__YOUR GOAL__
What is needed is an exact copy of the records, with the images left out.

__EXERCISE INPUT__
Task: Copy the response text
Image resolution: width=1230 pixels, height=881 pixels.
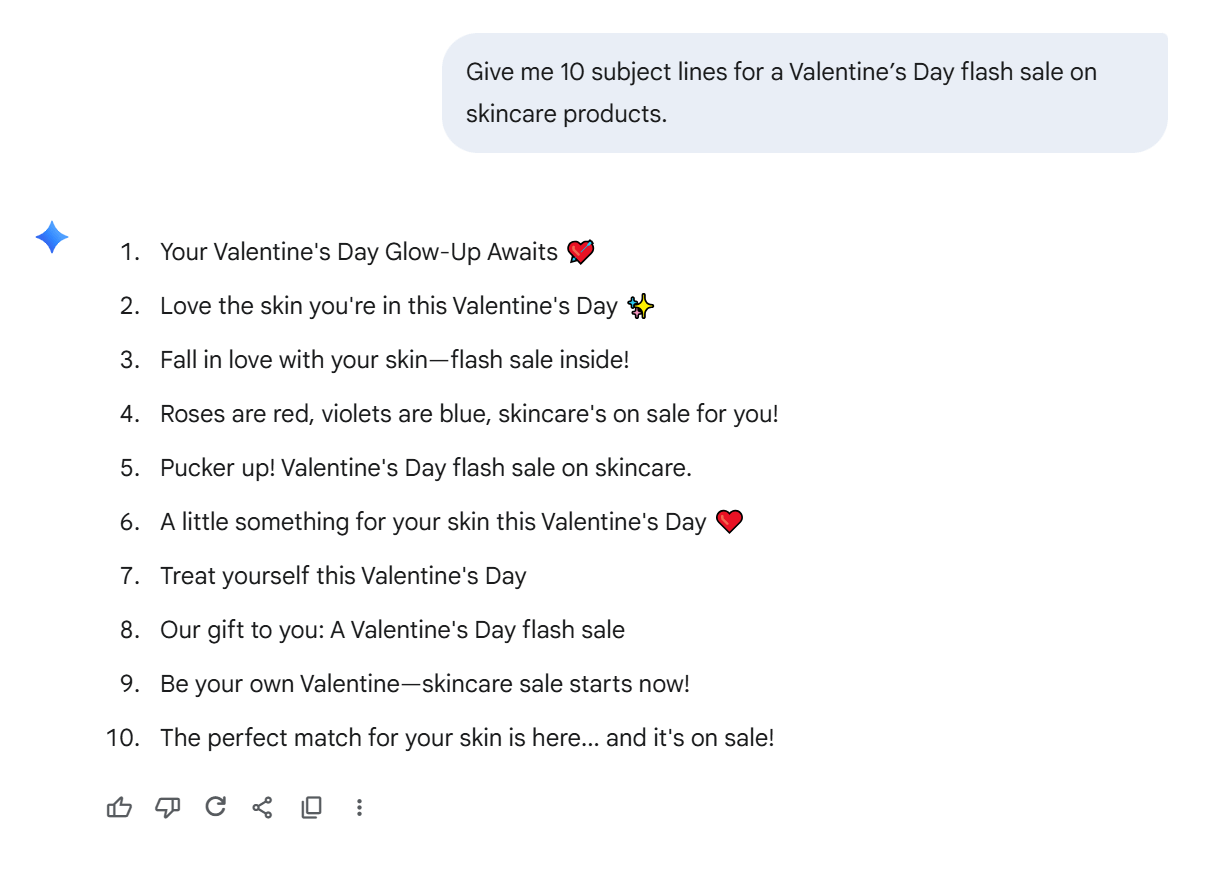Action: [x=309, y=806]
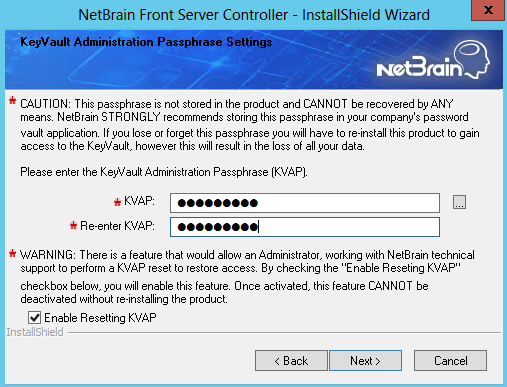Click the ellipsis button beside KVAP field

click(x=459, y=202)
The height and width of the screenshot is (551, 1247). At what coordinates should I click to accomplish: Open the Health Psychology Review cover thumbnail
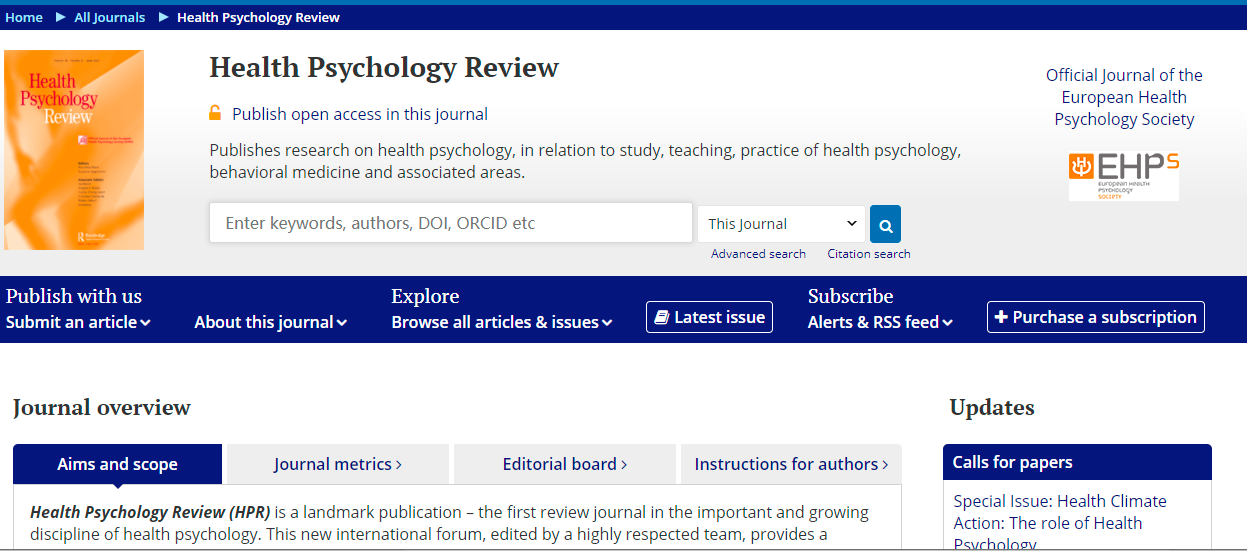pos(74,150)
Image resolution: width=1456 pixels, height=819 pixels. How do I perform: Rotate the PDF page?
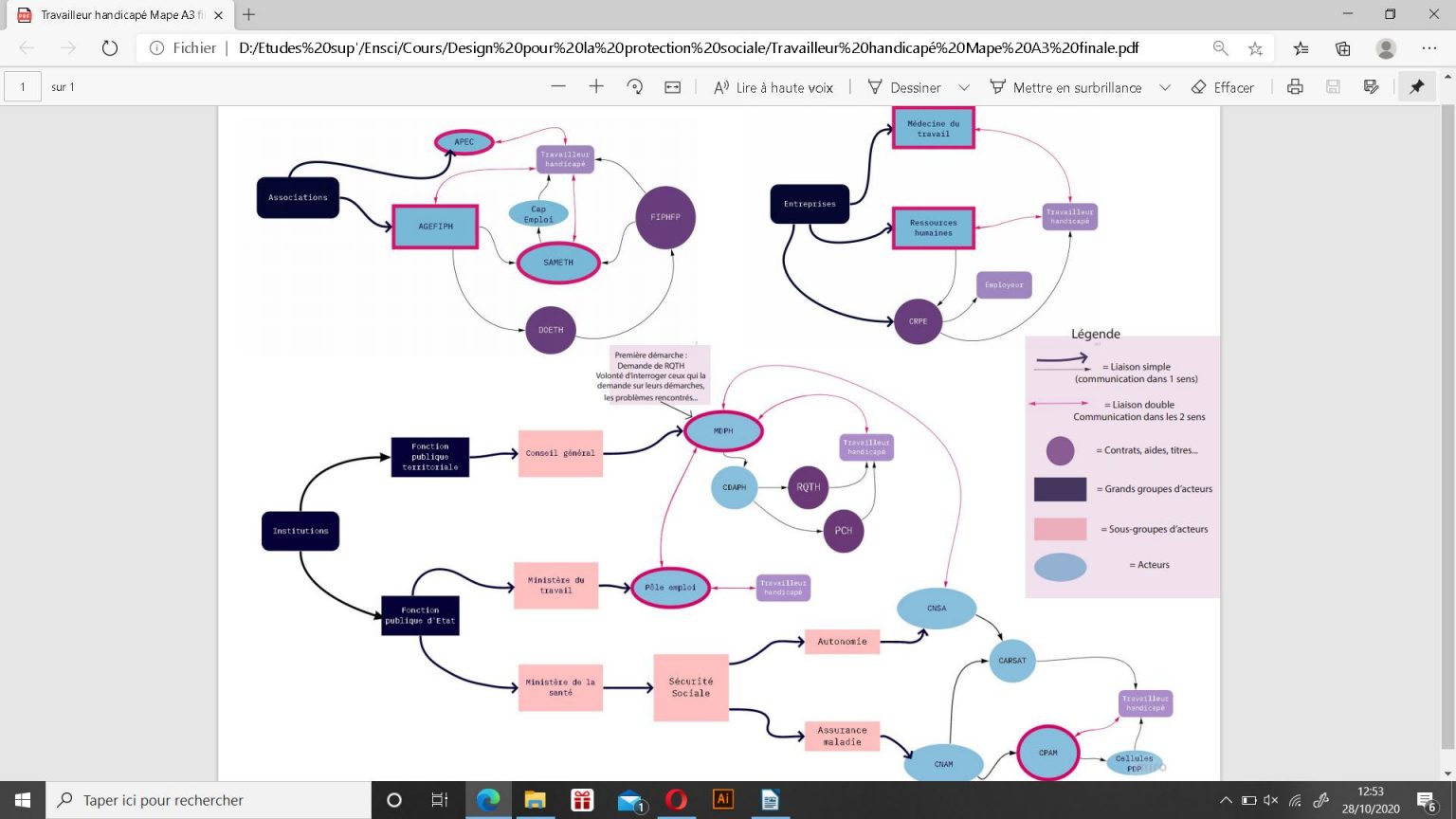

__RESPONSE FOR THIS EXERCISE__
Task: Copy the response text
Image resolution: width=1230 pixels, height=881 pixels.
Action: [x=309, y=806]
Click the ellipsis button beside KVAP field

click(x=459, y=202)
The height and width of the screenshot is (551, 1247). At what coordinates should I click to accomplish: Open the Health Psychology Review cover thumbnail
pos(74,150)
Image resolution: width=1456 pixels, height=819 pixels. How do I perform: Rotate the PDF page?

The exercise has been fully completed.